Ed Fincham and Frank Karvelis
Tue 03 Oct 2017, 11:00 - 12:00
IF 4.31/4.33

If you have a question about this talk, please contact: Gareth Beedham (gbeedham)

Ed Fincham

Title: Knowledge construction within groups

Abstract: Socially enriched environments are increasingly pervasive of contemporary life. Accordingly, collaborative learning has attracted much attention and numerous studies have documented the benefits of effective collaboration. Collaboration touches on two separate but interrelated domains: the social, and the cognitive. As isolated topics, there is extensive literature on both. However, there has been limited research into the interaction of these two domains. Existing approaches do not adequately capture the complexity of this relationship and, in particular, provide little insight into how individual self-regulated learning relates to the collaborative construction of knowledge in groups, how roles emerge within these groups, and how group regulation relates to individual self-regulation. To capture these social and cognitive dynamics within online learning environments, we aim to augment existing methods from social network analysis (SNA) with behavioural information to investigate how collective regulation arises from the actions and self-regulating behaviour of individual agents.

 

 

Frank Karvelis

Title: Bayesian inference in Autistic and Schizotypy traits

Abstract: The Bayesian Brain hypothesis argues that the brain is an ‘inference machine’ – that is, it infers the causes of our often ambiguous and limited sensations (likelihood) by combining it with our model of the world (prior). Recently, it has been proposed that Bayesian inference framework is the relevant level of analysis for understanding the impairments underlying autism and schizophrenia.

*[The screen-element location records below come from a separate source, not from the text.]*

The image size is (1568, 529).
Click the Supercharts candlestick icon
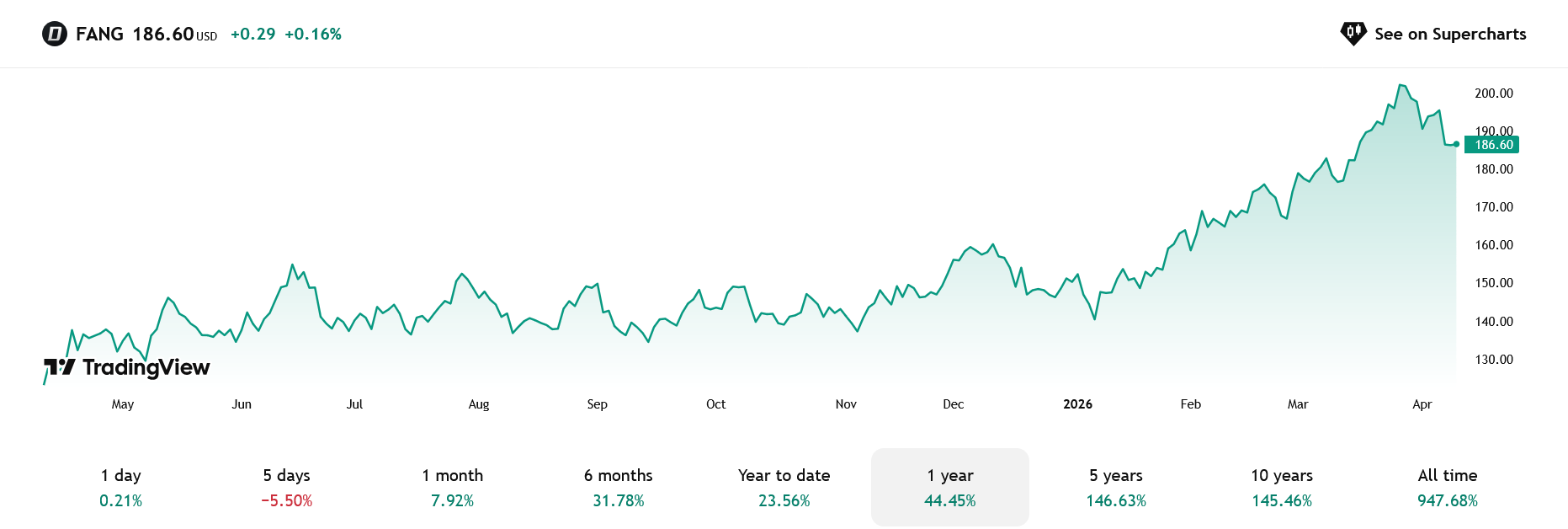click(1353, 34)
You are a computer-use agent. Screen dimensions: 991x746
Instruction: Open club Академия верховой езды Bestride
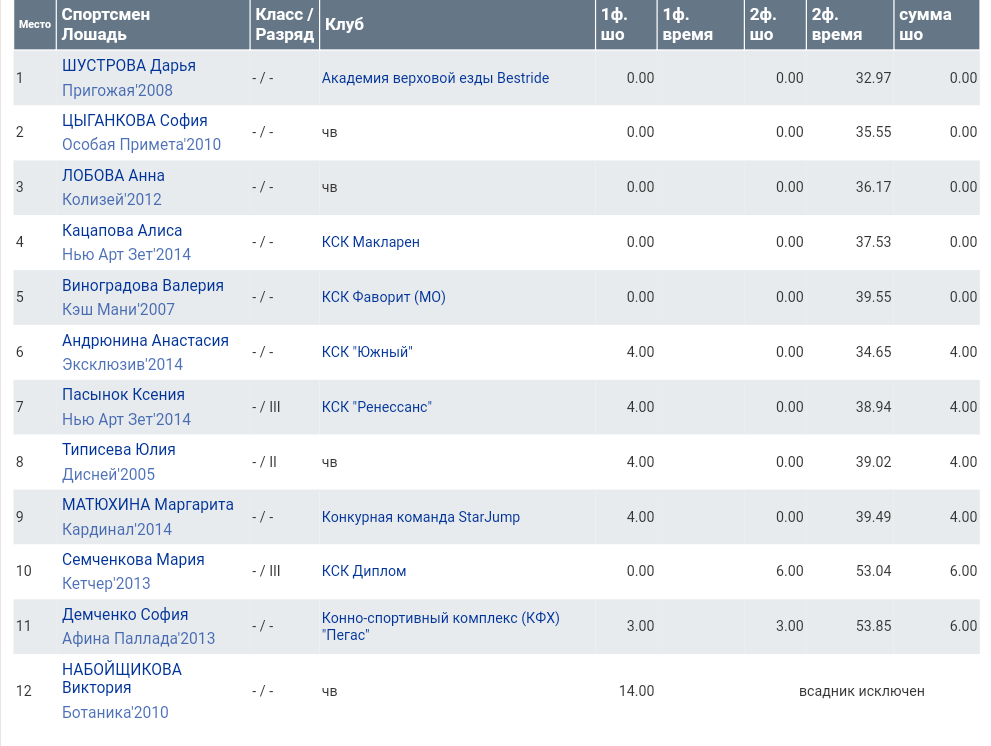point(435,78)
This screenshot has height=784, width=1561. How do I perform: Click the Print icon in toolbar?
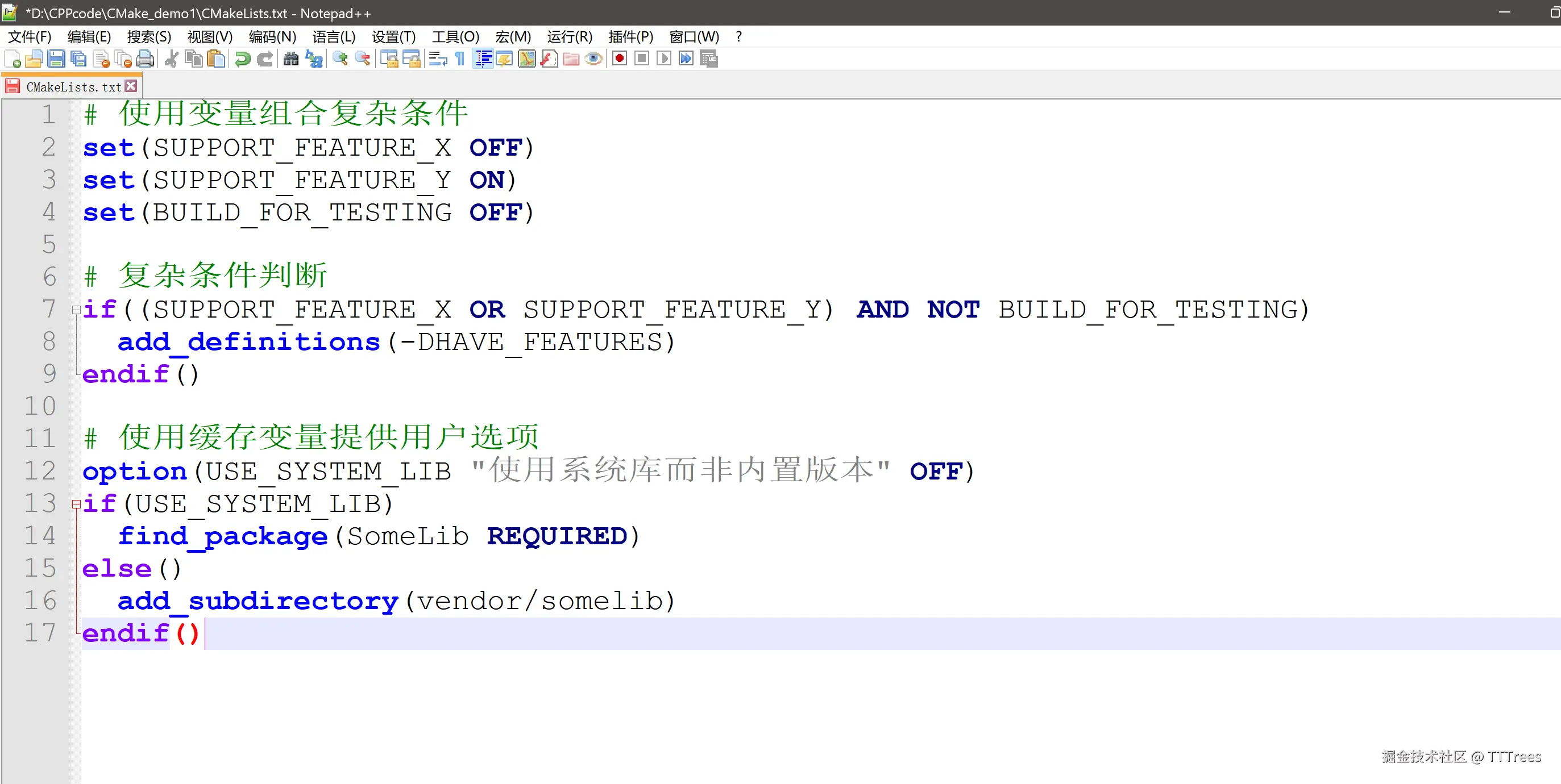[146, 59]
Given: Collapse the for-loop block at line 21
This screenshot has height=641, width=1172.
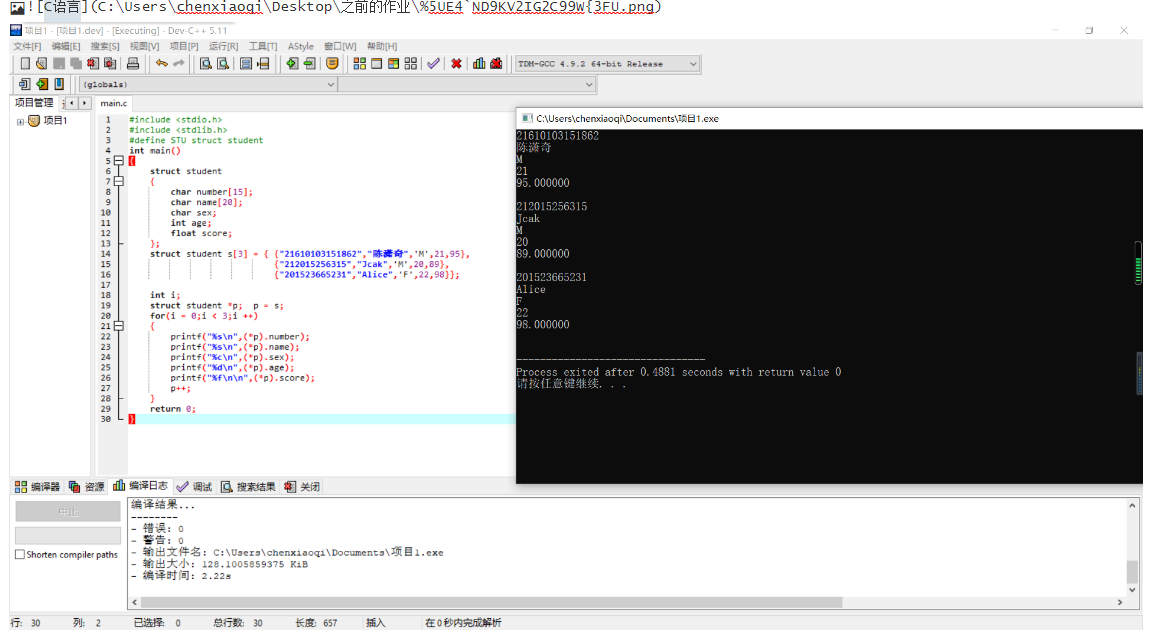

However,  whether it is the priors or the likelihoods that are primarily impaired has been subject to theoretical debates, while emerging experimental findings also present a mixed story. In addition, most experimental studies suffer from methodological problems – ironically, very few employ computational modelling and rely on behavioral data alone when testing a computational account. More methodologically sound work is needed.

 

We have conducted a study in motion perception by using a previously developed task which is designed to induce (implicit) prior expectations via more frequent presentation of certain motion directions, which in turn leads to characteristic biases in perception. We found that schizotypy traits had no effect on task performance and thus no effect on the acquired priors or sensory likelihoods. This speaks against the Bayesian hypothesis for schizophrenia. However, in the same sample but along autistic traits we found negative correlation with perceptual bias and variability. Modelling results revealed that such behavioral differences were underlied by more precise sensory likelihoods in autistic traits, while there was no effect on the acquired priors. This presents a challenge to most recent experimental studies, but is in line with some of the theoretical Bayesian accounts of autism.